Yemen’s Shiite rebels announce takeover of government
News Agencies/Ynetnews /Published: 02.06.15/Israel News
Houthi rebels finalize lengthy power grab by dissolving parliament and forming presidential council, raising potential for sectarian conflict and for bolstering local al-Qaeda offshoot.
Yemen’s powerful Shiite rebels announced on Friday that they have taken over the country and dissolved parliament, a dramatic move that finalizes their months-long power grab.
In a televised announcement from the Republican Palace in the Yemeni capital of Sanaa, the Houthi rebels said they are forming a five-member presidential council that will replace President Abed Rabbo Mansour Hadi for an interim two-year period.
The Houthis also said that “Revolutionary Committee” would be in charge of forming a new parliament with 551 members. The committee is the security and intelligence arm of the rebel group, led by Mohammed Ali al-Houthi, relative to the Houthis’ leader, Abdel-Malek al-Houthi.

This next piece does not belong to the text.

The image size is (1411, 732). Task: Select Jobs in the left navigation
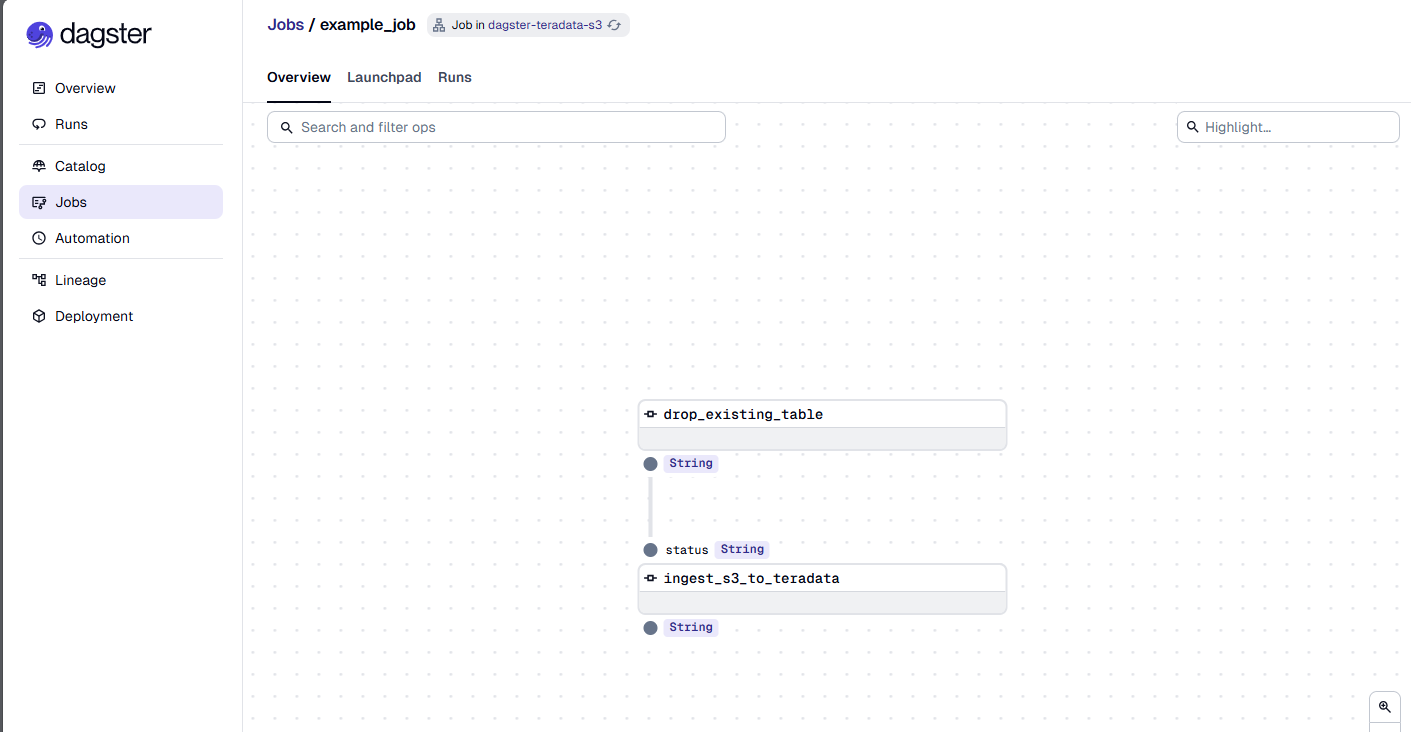pos(121,202)
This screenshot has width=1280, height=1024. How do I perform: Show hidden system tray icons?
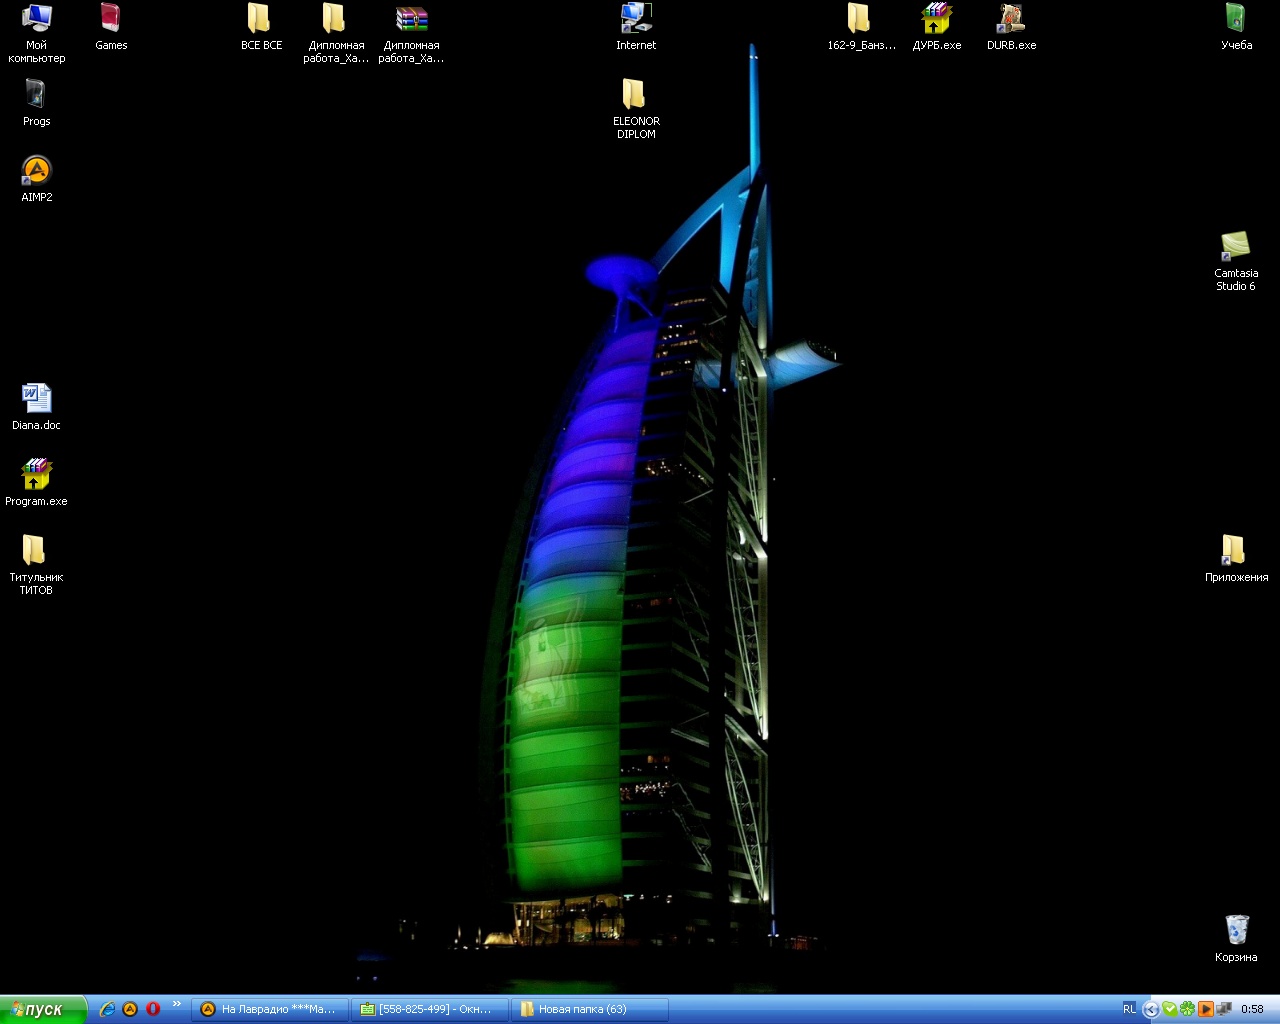1151,1009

Some political leaders attended the announcement, which took place at the Presidential Palace. Former interior and defense ministers were also there, indicating that the announcement has the blessing of some other political factions. The statement in Sanaa, read by an unidentified announcer, claimed that it marked “a new era that will take Yemen to safe shores.” It came after political parties failed to meet a Houthi-imposed deadline on Wednesday to agree on an acceptable way forward.
The development also plunges the impoverished country deeper into turmoil and threatens to turn the crisis into a full-blown sectarian conflict, pitting the Iran-backed Houthi Shiites against Sunni tribesmen and secessionists in the south.
It could also play into the hands of Yemen’s al-Qaeda branch, the world’s most dangerous offshoot of the terror group, and jeopardize the US counter-terrorism operations in the country.
The Shi’ite Muslim movement, which is backed by Iran, had set a Wednesday deadline for political factions to agree a way out of the crisis, otherwise, the group said, it would impose its own solution.
Yemen has been in political limbo since President Abd-Rabbu Mansour Hadi and the government of Prime Minister Khaled Bahah resigned after the Houthis seized the presidential palace and confined the head of state to his residence in a struggle to tighten control.
Yemen’s stability is particularly important to neighboring Saudi Arabia, the world’s top oil exporter. The Arabian Peninsula country is also fighting one of the most formidable branches of al Qaeda with the help of US drone strikes. The announcement did not give a timetable for elections and gave no indication on the fate of Hadi.